Sensenbrenner defined the legislation, saying he is trying to stop people from exploiting illegal immigrants for cheap labor, drug trafficking and prostitution according to an article recently published by the Associated Press.

Many are saying that without the cheap labor immigrants provide, the U.S. economy will take a huge hit, “It has always been normal for capitalism to thrive on cheap labor,” said Torres.
If immigration is restricted, who will take the jobs traditionally filled by immigrants, dish washers, bus boys, car wash attendants, landscapers, and restaurant workers to name a few.

“Big business does not want to give up immigration; immigrants fill those jobs that Americans refuse to do because of the low wages,” adds Torres.

Would high school or college graduates be willing to wash dishes, bus tables or wash cars for $6.75 or less an hour?

If a compromise is not met on immigration reform, it is uncertain who will be the greater victim, immigrants or the U.S.
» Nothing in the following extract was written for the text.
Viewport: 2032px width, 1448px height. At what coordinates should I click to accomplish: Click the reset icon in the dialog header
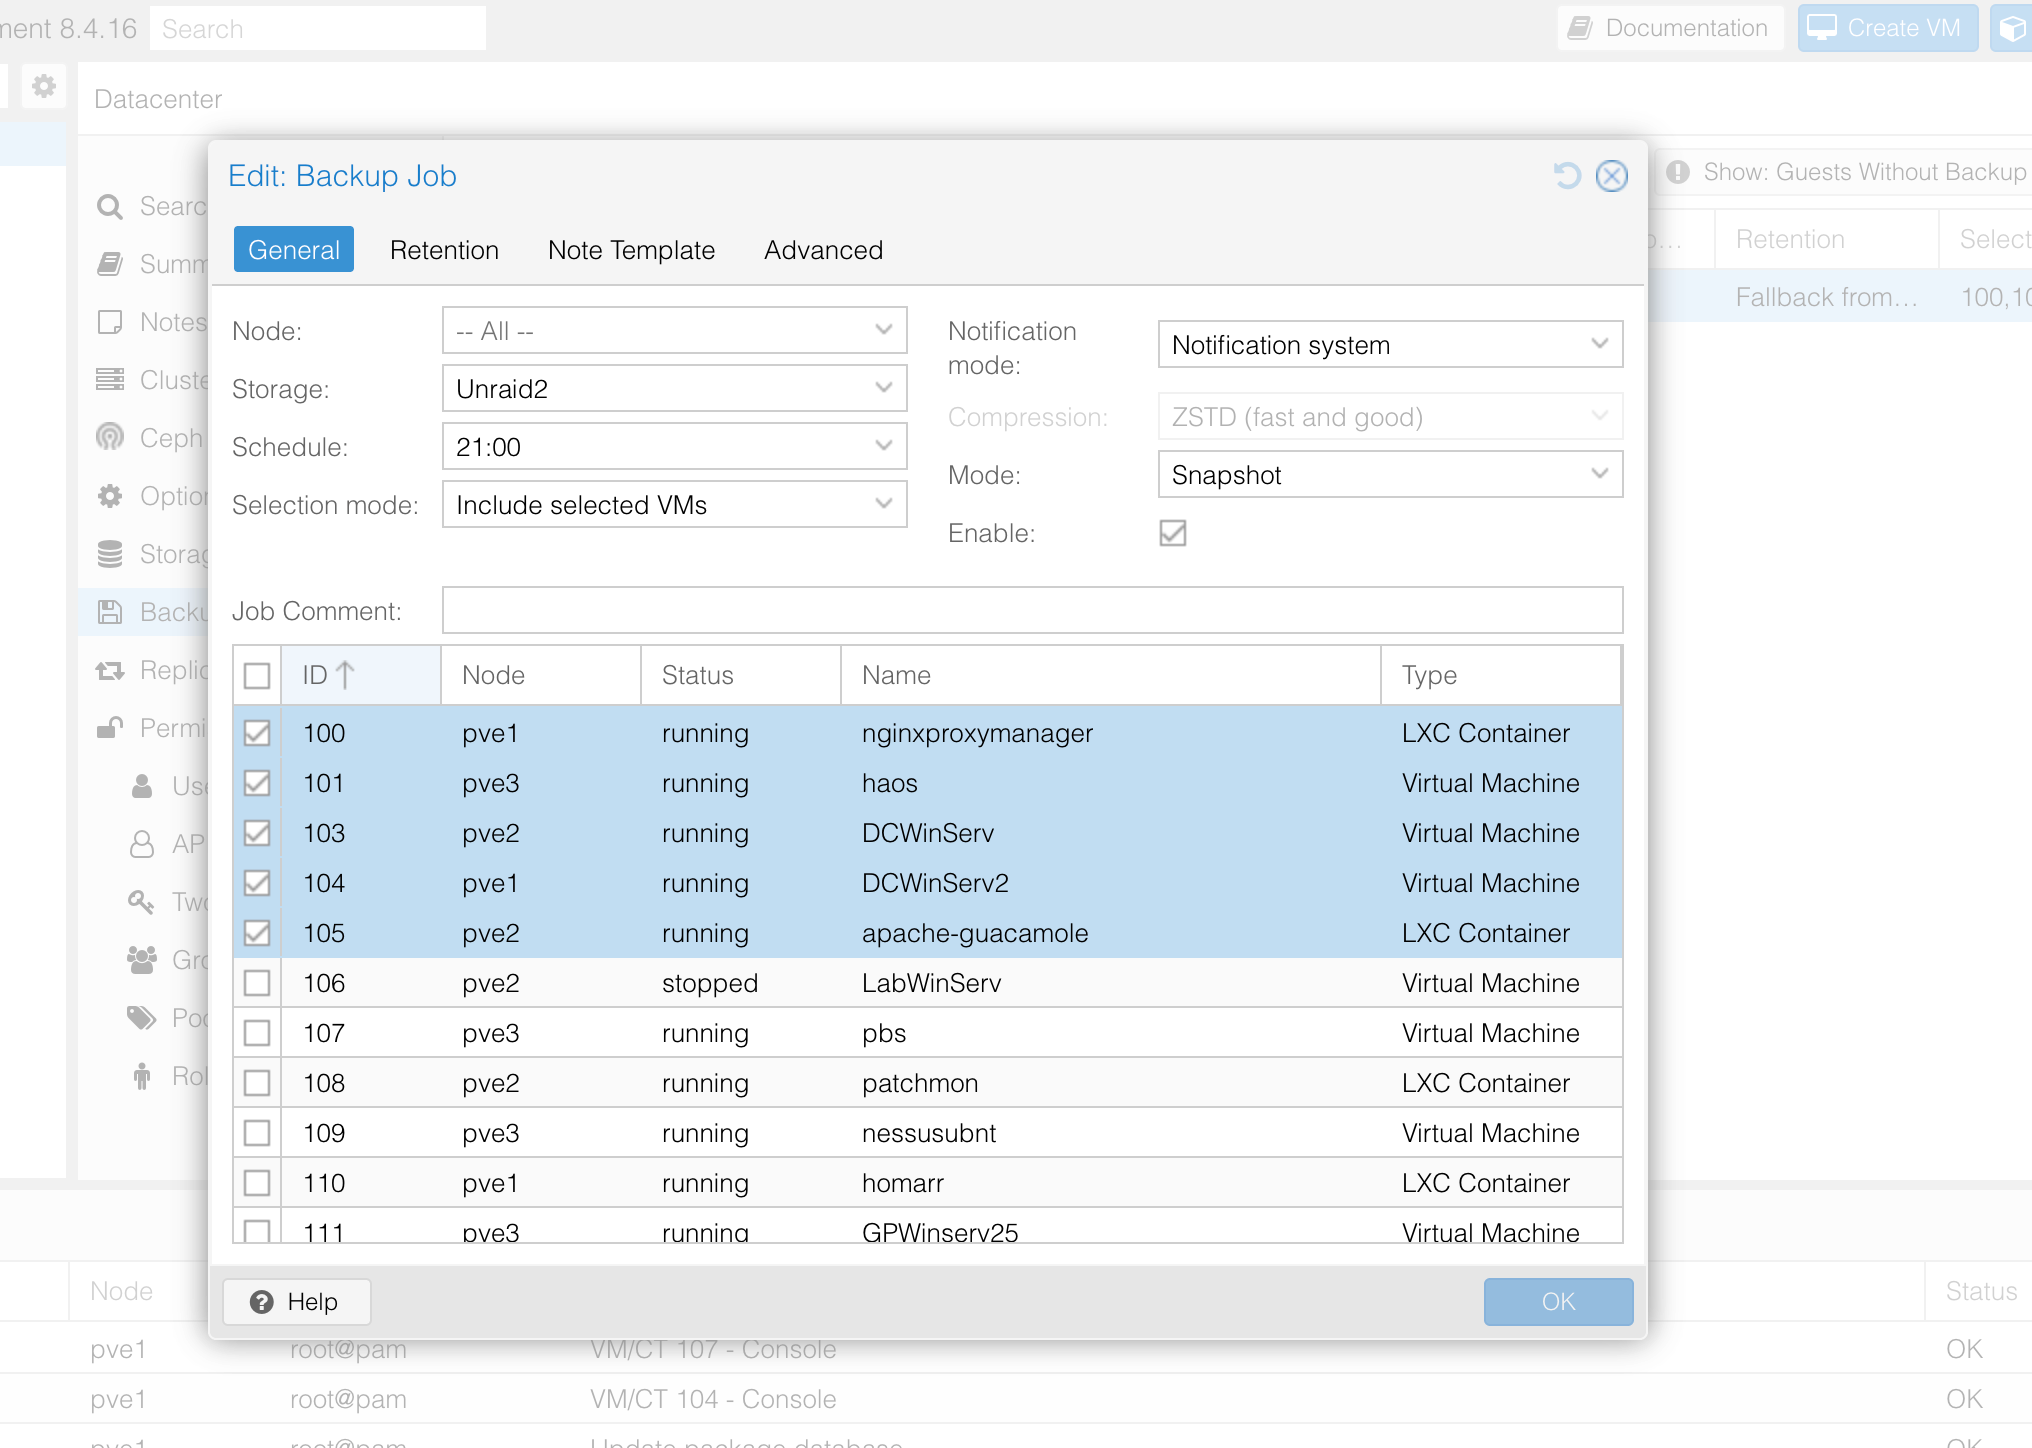click(1566, 176)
A nation founded on immigration, a once fundamental American value, immigrants are now once again being cast as the scapegoat, such as the Irish and Jewish were in the early 1900’s.
Now both Irish and Jewish communities are staples in American culture.

Perhaps the famous Ellis Island greeting, “Give me your tired, your poor-,” should be revised to something more modern, “sorry, we’re full, turn the boat around.”

“But perhaps the greatest victim could be Gov. Arnold Schwarzenegger when he loses his maid,” said Torres.